Authentic Greek Fava recipe (Yellow Split Peas Puree)
Posted in All our regional recipes, Appetizer & Meze, Beginner, Boiled, Lemony specials!, Our hand picked recipes, Santorini, Traditional Greek dips, Traditional Greek Easter Lent recipes, Vegetarian Originally published on November 15, 2013 Last updated on May 26, 2014 By Eli K. Giannopoulos
A delicious traditional veggie dish straight from the island of Santorini! Creamy and super tasty, the perfect starter for a cold winters day.
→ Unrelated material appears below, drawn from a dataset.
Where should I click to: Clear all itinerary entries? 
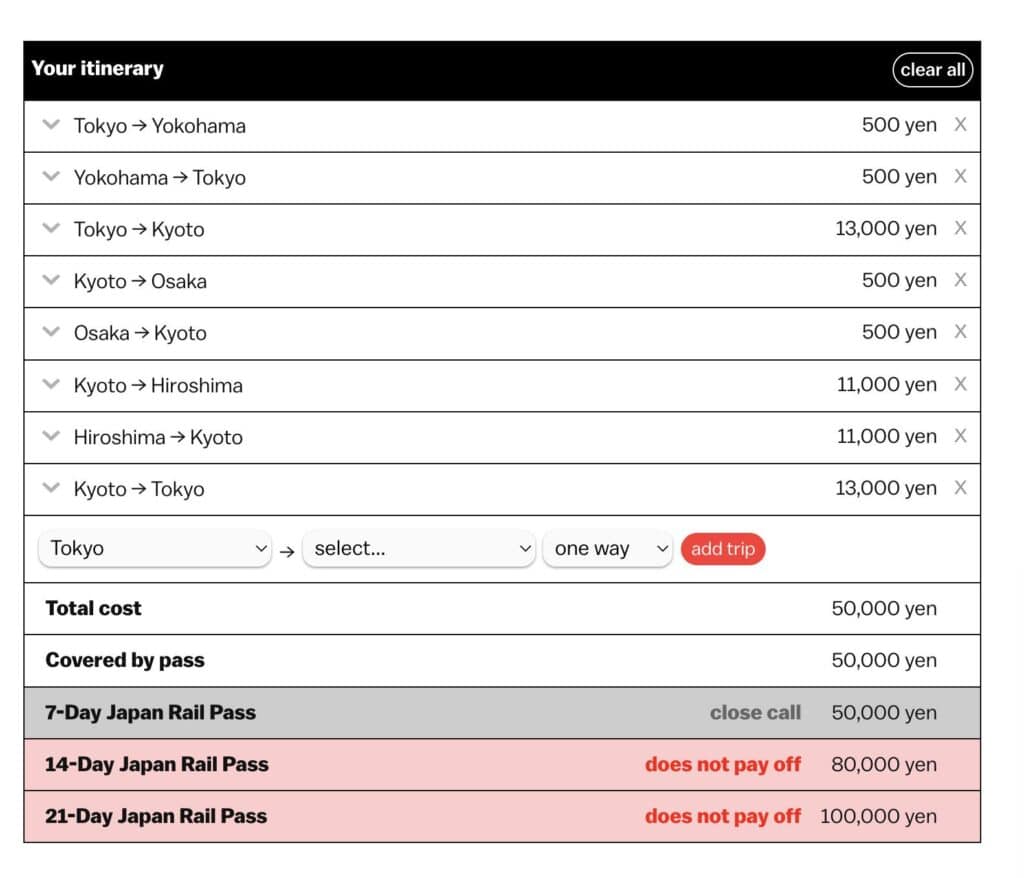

If you’ve been looking for a fava recipe that actually tastes like the one served in Greece, then you have to try this authentic Greek fava recipe. Serve as a delicious appetizer or dip with a drizzle of extra virgin olive oil. Enjoy!
- 500g yellow split peas (18 ounces)
- 3 red onions, roughly chopped
- 2 cloves of garlic, chopped
- 1 lt warm water (3 and 1/3 cups)
- juice of 2 lemons
- 1/3 of a cup olive oil
- salt and freshly pepper
- Rinse the split peas with plenty of water.
- Heat a large pot over medium-high heat; add 2-3 tbsps olive oil, the chopped onions, garlic and some fresh thyme and sauté.
- As soon as the onions start to caramelise add the peas and blend. Pour in the warm water and the olive oil, turn the heat down to medium and season well with salt and pepper. Simmer with the lid on for about 40-50 minutes, until the split peas are thick and mushy. While the split peas boil, some white foam will probably surface on the water. Remove the foam with a slotted spoon.
- When done, pour in the lemon juice and transfer the mixture in food processor. Mix, until the peas become smooth and creamy, like a puree.
- Serve the fava with a drizzle of olive oil, a tablespoon of diced onion and some capper or chopped parsley. Enjoy!